Excerpt provided:
Skip to content

feat(autoskills): markdown scanner + LLM-driven mode (--from-spec, --scan-docs, subcommands)#104

Open
krlosflipdev wants to merge 18 commits into
midudev:mainfrom
krlosflipdev:feat/markdown-scanner-llm-mode
Open

feat(autoskills): markdown scanner + LLM-driven mode (--from-spec, --scan-docs, subcommands)#104
krlosflipdev wants to merge 18 commits into
midudev:mainfrom
krlosflipdev:feat/markdown-scanner-llm-mode

Conversation

@krlosflipdev
Copy link
Copy Markdown

What Changed

Adds an opt-in markdown scanner and an LLM-driven workflow to autoskills, alongside machine-readable JSON output and new subcommands for agent integration.

New CLI flags

  • --from-spec <path>: parse a spec file (.md/.mdx/.markdown/.txt) and install detected skills.
  • --scan-docs: auto-scan CLAUDE.md / AGENTS.md / README.md at project root.
  • --json: structured output for every mode (list / dry-run / install) with typed error envelopes.

Required work:
Reproduce word for word the pull request page above, everything from "Adds an opt-in" down to "at project root.".

Dataset content:

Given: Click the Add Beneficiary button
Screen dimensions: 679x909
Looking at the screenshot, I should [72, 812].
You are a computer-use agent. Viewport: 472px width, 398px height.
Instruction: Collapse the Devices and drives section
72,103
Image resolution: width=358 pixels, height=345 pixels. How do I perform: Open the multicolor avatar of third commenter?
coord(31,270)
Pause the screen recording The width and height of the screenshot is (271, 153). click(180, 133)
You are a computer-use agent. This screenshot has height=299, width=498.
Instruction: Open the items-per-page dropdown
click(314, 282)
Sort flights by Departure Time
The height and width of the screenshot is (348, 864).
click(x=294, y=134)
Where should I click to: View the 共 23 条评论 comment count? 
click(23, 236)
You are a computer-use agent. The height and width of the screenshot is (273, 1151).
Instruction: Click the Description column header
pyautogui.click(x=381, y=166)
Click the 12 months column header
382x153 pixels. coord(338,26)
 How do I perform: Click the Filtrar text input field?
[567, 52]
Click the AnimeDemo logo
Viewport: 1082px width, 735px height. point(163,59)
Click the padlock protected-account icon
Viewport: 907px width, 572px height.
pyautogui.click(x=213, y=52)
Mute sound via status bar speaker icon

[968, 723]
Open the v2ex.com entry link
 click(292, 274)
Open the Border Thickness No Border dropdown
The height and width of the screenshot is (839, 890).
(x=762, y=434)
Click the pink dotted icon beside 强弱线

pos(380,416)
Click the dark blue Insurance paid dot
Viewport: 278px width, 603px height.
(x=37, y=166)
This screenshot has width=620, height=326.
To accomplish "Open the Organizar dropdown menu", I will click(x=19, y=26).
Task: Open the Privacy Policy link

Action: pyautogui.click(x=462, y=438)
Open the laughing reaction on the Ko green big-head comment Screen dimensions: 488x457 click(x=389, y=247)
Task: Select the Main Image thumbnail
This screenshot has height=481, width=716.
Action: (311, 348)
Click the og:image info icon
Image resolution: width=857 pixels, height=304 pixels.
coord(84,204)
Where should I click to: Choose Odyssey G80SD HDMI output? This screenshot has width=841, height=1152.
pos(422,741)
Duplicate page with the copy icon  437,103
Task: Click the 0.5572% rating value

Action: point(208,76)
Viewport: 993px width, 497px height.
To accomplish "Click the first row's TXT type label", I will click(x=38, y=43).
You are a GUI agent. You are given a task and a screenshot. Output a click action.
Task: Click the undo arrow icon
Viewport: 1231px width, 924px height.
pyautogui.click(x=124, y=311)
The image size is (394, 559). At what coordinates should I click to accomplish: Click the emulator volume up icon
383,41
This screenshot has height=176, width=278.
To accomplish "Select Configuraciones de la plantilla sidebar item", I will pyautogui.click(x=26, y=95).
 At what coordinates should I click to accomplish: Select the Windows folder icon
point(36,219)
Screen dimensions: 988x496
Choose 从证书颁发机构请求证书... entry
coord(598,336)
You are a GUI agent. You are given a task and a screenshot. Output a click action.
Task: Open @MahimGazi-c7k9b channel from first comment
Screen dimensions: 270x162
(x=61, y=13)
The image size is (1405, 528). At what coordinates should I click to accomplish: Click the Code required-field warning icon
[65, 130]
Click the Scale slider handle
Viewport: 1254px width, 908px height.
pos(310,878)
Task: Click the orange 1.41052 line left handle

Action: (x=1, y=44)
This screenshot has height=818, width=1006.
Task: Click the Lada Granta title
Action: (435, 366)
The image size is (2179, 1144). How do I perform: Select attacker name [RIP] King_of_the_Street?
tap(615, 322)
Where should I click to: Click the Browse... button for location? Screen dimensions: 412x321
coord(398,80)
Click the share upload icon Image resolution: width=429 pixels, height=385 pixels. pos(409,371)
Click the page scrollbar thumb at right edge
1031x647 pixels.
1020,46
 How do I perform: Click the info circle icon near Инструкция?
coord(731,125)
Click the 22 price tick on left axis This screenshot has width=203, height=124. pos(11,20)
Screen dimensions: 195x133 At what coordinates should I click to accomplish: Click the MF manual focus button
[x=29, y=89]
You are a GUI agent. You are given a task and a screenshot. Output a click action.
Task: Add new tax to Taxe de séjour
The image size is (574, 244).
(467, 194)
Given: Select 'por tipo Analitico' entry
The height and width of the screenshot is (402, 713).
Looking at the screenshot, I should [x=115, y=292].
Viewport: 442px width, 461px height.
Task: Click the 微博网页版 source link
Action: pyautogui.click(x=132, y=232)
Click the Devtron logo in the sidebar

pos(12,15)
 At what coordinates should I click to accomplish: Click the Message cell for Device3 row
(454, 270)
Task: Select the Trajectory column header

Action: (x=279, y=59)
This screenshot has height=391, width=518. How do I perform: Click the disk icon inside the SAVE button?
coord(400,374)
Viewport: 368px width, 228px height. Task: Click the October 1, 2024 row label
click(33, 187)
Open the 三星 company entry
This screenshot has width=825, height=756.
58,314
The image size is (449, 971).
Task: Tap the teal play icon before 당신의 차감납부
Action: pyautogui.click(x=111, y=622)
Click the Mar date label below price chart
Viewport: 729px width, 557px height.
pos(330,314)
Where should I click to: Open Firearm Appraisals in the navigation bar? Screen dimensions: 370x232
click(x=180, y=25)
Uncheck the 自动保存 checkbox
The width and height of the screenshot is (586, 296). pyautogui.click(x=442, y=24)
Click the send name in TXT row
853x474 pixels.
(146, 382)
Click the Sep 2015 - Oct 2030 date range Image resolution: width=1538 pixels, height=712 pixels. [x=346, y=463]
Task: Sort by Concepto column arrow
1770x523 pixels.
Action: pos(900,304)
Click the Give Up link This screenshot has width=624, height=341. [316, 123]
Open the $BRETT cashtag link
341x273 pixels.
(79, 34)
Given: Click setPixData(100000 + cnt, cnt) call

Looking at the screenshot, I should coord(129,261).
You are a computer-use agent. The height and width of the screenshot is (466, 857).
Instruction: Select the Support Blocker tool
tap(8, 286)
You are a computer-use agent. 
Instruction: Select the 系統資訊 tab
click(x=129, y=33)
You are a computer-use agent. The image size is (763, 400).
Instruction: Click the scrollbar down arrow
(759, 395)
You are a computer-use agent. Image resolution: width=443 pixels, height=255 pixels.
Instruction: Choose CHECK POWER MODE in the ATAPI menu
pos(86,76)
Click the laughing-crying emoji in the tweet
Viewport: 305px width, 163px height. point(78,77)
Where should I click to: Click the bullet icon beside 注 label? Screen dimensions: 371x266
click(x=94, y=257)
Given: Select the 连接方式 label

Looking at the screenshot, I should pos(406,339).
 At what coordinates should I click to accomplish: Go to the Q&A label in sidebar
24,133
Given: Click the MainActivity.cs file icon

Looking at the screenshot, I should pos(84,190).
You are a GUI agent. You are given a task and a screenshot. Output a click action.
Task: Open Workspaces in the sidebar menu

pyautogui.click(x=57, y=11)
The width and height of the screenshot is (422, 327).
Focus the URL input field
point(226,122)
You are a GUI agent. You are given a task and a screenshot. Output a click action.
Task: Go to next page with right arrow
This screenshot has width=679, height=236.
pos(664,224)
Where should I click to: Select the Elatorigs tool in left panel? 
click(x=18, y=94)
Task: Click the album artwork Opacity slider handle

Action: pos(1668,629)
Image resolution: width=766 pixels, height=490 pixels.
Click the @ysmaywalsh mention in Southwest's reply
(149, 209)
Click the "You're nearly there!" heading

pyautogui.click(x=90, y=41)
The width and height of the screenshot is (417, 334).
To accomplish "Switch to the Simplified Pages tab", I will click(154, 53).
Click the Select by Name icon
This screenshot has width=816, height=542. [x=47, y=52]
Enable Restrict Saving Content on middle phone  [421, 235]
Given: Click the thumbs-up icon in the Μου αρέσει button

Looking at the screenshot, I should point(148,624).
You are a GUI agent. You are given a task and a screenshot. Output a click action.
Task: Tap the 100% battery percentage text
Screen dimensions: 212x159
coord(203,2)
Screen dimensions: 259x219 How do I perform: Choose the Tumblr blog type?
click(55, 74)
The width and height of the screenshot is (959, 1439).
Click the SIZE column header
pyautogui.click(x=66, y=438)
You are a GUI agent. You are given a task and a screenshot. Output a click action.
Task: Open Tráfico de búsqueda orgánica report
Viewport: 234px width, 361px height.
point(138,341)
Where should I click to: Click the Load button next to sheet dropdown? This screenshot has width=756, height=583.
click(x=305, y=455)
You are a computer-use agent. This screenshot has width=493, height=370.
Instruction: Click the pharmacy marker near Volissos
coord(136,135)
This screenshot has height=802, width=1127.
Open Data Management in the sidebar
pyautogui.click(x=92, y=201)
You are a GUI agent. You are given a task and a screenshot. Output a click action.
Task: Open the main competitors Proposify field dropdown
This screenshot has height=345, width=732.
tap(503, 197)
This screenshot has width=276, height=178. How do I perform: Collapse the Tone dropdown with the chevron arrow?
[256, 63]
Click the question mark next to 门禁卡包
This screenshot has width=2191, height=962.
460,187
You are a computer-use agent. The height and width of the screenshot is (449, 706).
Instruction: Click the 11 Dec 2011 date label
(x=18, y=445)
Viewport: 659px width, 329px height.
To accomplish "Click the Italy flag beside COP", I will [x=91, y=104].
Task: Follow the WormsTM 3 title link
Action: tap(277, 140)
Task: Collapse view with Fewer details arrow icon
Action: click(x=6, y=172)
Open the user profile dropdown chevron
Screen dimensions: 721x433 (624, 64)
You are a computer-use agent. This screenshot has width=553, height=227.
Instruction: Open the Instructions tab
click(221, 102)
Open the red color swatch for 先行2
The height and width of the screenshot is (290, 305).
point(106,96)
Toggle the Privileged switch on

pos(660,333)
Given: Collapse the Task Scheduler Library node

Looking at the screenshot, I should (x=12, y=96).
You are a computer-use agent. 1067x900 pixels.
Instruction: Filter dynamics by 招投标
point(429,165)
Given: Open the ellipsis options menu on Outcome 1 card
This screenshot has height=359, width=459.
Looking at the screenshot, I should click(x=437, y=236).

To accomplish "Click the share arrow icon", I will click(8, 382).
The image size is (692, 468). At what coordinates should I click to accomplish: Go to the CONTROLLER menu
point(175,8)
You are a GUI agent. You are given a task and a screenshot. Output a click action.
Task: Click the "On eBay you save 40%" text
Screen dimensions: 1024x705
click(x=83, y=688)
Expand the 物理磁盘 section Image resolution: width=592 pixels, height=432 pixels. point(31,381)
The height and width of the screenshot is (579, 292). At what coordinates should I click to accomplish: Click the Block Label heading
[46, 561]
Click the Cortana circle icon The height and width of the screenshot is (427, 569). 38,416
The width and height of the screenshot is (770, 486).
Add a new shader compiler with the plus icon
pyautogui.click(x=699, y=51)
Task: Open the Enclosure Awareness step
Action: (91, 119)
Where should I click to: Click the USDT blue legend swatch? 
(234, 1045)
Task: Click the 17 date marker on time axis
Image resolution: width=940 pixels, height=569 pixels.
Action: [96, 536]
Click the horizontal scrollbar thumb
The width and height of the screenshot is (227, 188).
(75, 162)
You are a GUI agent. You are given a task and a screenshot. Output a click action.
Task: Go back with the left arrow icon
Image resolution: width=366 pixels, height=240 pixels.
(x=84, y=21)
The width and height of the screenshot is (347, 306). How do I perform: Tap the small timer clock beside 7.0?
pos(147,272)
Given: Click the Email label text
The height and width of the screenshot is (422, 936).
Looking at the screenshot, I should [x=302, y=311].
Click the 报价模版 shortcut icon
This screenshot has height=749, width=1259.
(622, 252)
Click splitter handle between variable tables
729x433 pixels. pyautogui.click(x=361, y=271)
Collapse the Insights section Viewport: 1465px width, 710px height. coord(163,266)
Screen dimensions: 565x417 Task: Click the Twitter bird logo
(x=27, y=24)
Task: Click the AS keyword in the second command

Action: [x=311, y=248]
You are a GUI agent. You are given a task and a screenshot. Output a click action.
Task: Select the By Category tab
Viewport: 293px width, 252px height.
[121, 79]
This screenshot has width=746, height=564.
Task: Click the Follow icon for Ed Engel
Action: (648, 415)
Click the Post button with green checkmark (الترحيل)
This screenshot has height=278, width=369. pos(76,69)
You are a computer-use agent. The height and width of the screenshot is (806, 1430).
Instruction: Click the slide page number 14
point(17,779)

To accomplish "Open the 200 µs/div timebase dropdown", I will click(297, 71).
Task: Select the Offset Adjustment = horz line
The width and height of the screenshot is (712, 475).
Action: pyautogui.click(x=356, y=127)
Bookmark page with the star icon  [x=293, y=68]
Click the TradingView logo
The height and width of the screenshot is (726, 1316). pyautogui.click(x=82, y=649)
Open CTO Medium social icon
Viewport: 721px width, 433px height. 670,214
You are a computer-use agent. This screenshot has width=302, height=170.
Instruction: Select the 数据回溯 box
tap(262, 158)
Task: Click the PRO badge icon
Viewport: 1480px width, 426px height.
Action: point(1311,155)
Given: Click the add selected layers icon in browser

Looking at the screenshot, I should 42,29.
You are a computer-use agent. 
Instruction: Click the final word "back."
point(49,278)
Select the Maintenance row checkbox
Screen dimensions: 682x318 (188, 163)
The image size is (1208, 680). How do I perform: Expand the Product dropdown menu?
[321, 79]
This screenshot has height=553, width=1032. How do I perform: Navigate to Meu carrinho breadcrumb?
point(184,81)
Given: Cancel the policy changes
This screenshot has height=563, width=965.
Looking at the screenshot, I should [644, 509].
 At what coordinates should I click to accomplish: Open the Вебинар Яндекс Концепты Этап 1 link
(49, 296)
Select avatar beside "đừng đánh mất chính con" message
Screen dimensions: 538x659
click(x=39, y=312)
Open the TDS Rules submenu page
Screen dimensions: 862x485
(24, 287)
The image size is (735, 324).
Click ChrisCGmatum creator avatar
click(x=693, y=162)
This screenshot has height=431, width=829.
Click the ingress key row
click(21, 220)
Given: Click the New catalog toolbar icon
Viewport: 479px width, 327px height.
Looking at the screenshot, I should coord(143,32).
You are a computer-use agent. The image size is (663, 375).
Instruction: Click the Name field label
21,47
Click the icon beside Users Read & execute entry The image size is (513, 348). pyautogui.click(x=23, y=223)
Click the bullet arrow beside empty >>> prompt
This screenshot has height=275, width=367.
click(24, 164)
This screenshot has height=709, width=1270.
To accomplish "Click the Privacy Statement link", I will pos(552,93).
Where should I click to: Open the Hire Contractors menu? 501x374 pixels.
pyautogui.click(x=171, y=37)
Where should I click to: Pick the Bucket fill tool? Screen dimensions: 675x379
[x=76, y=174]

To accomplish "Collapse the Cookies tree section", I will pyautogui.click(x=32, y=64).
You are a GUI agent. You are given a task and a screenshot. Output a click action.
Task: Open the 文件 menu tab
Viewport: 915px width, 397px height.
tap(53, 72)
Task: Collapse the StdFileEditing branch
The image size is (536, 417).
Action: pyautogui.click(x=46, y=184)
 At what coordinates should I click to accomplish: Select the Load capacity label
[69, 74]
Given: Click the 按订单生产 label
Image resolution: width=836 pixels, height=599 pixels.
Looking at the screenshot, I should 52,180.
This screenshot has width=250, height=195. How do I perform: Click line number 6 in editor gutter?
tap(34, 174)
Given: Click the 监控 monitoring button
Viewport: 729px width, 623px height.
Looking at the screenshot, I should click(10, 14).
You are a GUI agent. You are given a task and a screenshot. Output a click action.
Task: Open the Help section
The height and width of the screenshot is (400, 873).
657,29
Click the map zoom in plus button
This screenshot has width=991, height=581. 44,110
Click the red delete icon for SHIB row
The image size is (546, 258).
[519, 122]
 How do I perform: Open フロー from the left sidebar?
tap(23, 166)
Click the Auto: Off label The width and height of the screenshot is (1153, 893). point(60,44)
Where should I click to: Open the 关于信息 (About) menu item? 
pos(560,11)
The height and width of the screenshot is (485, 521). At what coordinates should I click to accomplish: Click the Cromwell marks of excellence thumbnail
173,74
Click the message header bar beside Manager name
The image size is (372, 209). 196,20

Task solution:
Adds an opt-in markdown scanner and an LLM-driven workflow to autoskills, alongside machine-readable JSON output and new subcommands for agent integration.

New CLI flags

  • --from-spec <path>: parse a spec file (.md/.mdx/.markdown/.txt) and install detected skills.
  • --scan-docs: auto-scan CLAUDE.md / AGENTS.md / README.md at project root.